- AUFGABENSTELLUNG:
Setze die Forumsdiskussion über Tierschutz, Hundezucht und Angsthunde im Anschluss an ihren letzten Satz fort.

Warum ist es so schwierig, dass Tierschutz und Hundezucht friedlich koexistieren?

  • ...und was den "Angsthund" angeht, glaube ich, das ist oft einfach die Entsprechung zum wahnsinnig schwierigen "Problempferd" - eine Umschreibung für etwas, das eben nur die Besitzerin unter enormem Engagement gehandelt bekommt, mit dem der Rest der Welt aber wahnsinnig überfordert wäre. Die Besitzer echter Angsthunde haben, glaube ich, draußen andere Prioritäten als Smalltalk.

  • Also nur mal so ... ich bekomme in der Praxis ständig „Angsthunde“ präsentiert. Ich sag mal so .... 50 Prozent dieser Hunde hätten kein Problem, wenn Mutti nicht wie eine Überglucke über dem Hund hängen und ihn permanent zutexten würde, 40 Prozent haben ebenfalls kein Problem sondern benötigten nur mal ein wenig Erziehung und 10 Prozent haben das Wort Angsthund tatsächlich verdient.


    Ich habe das Gefühl das Wort Angsthund wird einfach total inflationär benutzt. Praktisch jeder Auslandshund ist automatisch Angsthund. Geschlagen, auf der Straße rumgerannt oder aus der Tötung. Wenn man dann mal genauer nachfragt weiß dann aber kaum einer wirklich was zur Vorgeschichte. Aber alle sind sich immer ganz sicher, dass der Hund ja gerade nur so noch dem Tod von der Schippe gesprungen ist. Ich muss mir da ehrlich gesagt schon mal öfter einen Kommentar verkneifen, wenn der kleine 8 Monate alte Wuschelkopf auf meinem Tisch steht ...



    Zurück zum Thema ... was Menschen unter Angsthund verstehen unterliegt einem sehr großen Interpretstionsspielraum.

  • Ich bin durch die Begegnungen mit Tierschutzhunden und ihren Haltern erst auf die Idee gekommen, mir auch einen zu holen.

    Bei mir waren das ausnahmslos sehr positive Kontakte, die Hunde immer sehr verträglich, die Besitzer sehr nett....

    Immer wieder habe ich gedacht: "Den Hund würdest du auch sofort nehmen!"

- QUELLENAUSZUG:

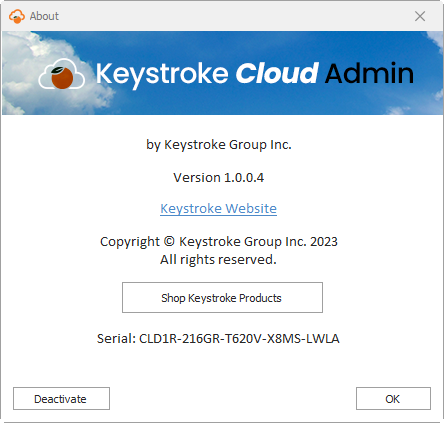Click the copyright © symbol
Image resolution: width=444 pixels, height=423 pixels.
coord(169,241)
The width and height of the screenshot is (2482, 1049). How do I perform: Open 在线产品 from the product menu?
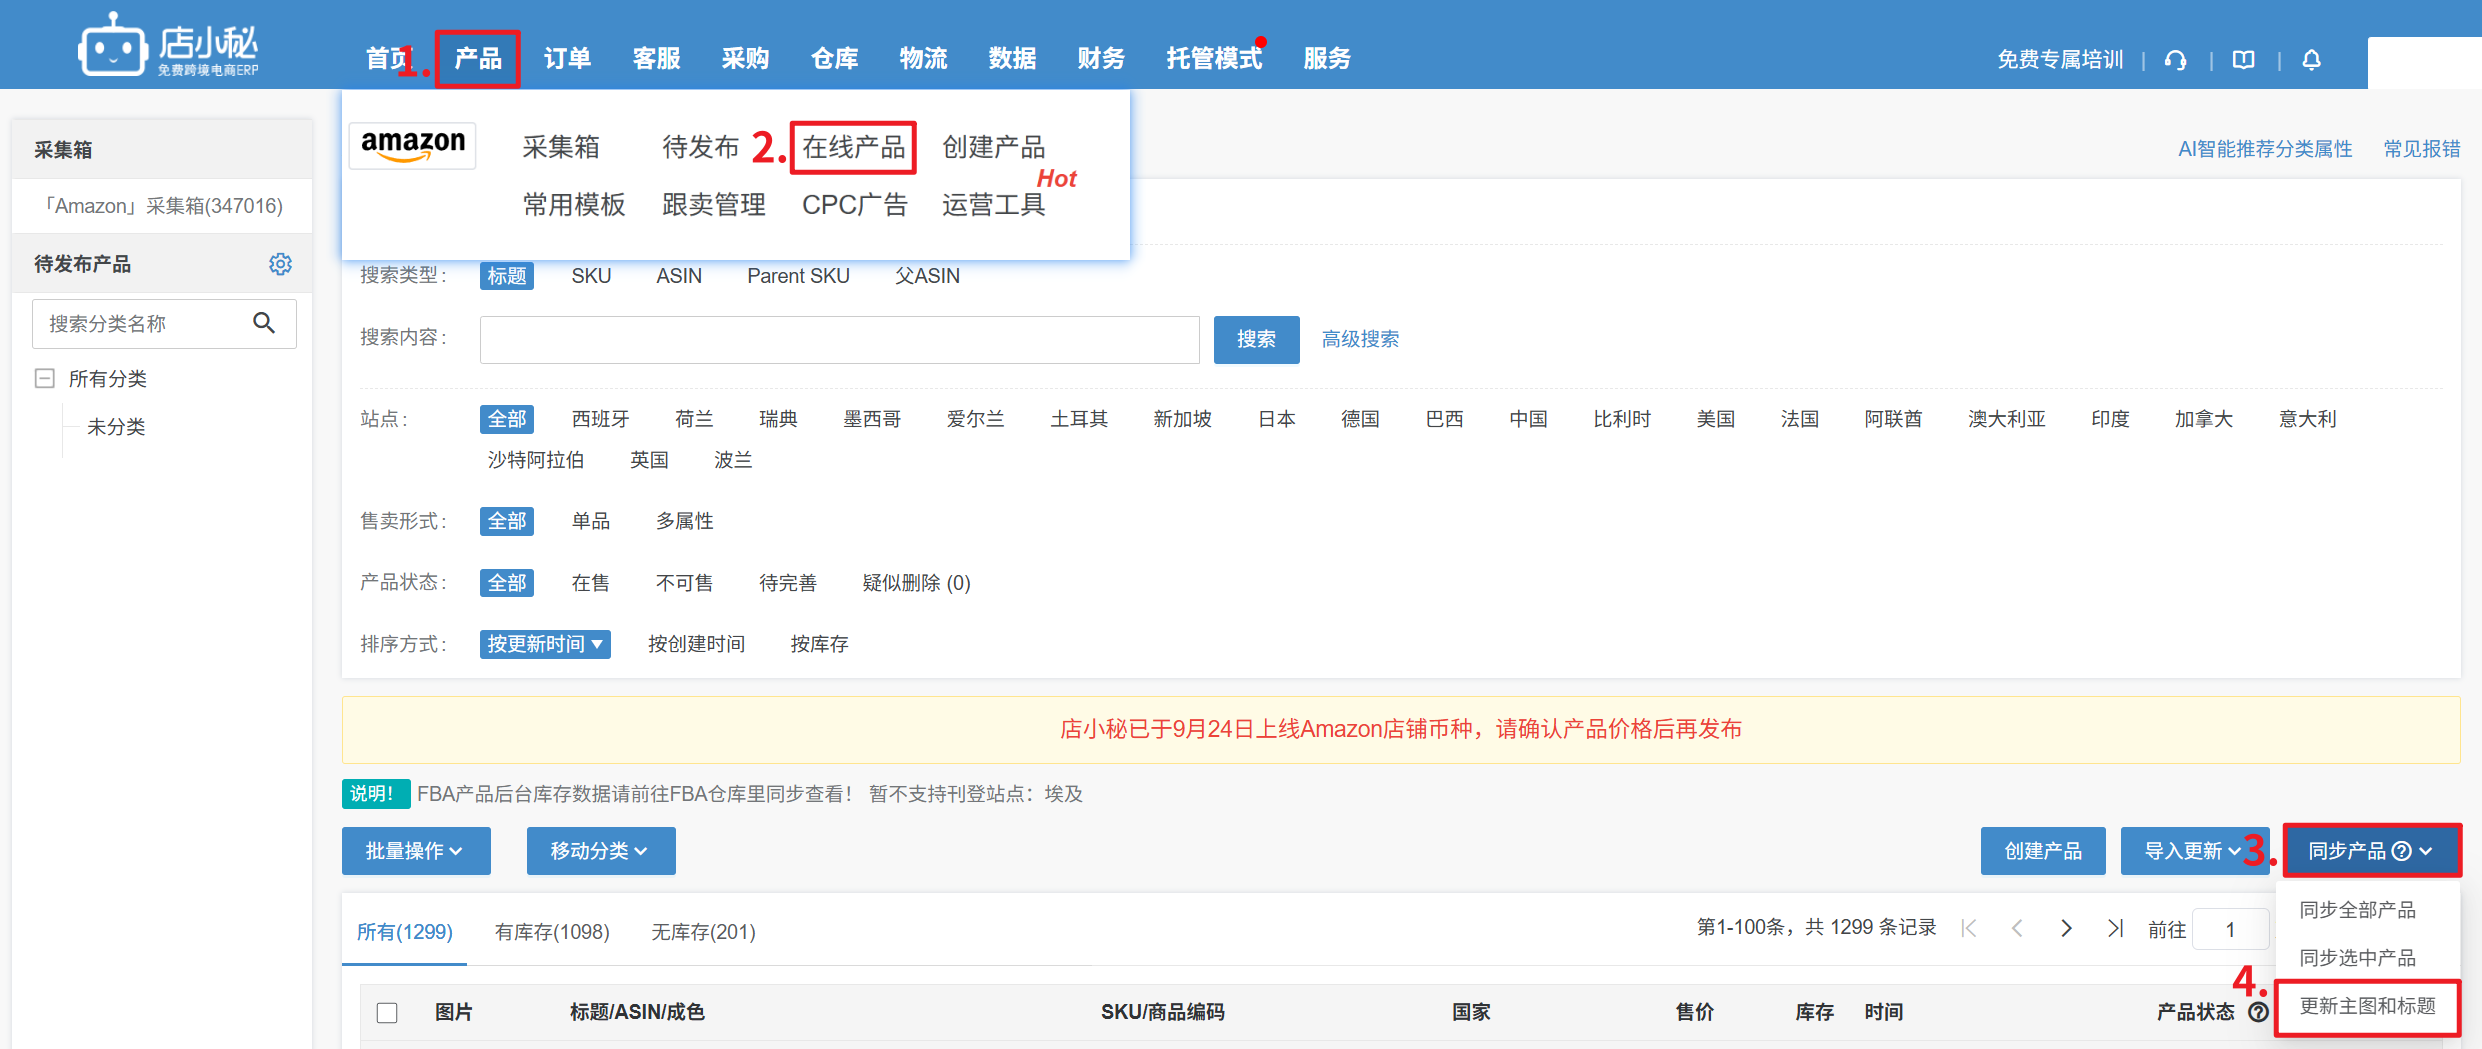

- ERGEBNIS:
    Ich habe mich viel mit den Haltern über ihre Erfahrungen mit den entsprechenden Organisationen unterhalten, über die Gesundheit der Hunde mich informiert, Erziehungsprobleme etc.

    Vielleicht wohne ich ja auf einem anderen Planeten, aber hier sind das immer sehr nette Begegnungen und Gespräche. Mit einigen dieser Halter bin ich inzwischen befreundet.

    Und ich bin sehr froh, das "Wagnis" Tierschutzhund eingegangen zu haben.

  • Ich habe jetzt auch noch nicht so viele krasse Angsthunde getroffen - was daran legt, dass ja mit einem Hund, der echte Panikattacken erlebt, ein lockerer Spaziergang draussen nicht grad Alltag ist.


    Ein paar Fälle habe ich als Begleitung eines Hundetrainers erlebt. Ich fands wirklich schlimm. Hut ab vor dem Engagement der Besitzer, die dann wirklich in der Lage und bereit sind, dem Hund zu helfen.


    Sehr sehr häufig trifft man extrem gestresste Hunde an, finde ich. Das sind natürlich bei weitem nicht immer Hunde aus dem Ausland. Mir geht es hier nicht um entweder - oder. Die Tatsache, dass manche auch mit einem Züchter-Welpen Scheisse bauen, macht es nicht besser, dass viele Hunde, die hierherkommen, sehr viel Stress haben. auch wenn sie nich wirklich "Angsthunde" sind.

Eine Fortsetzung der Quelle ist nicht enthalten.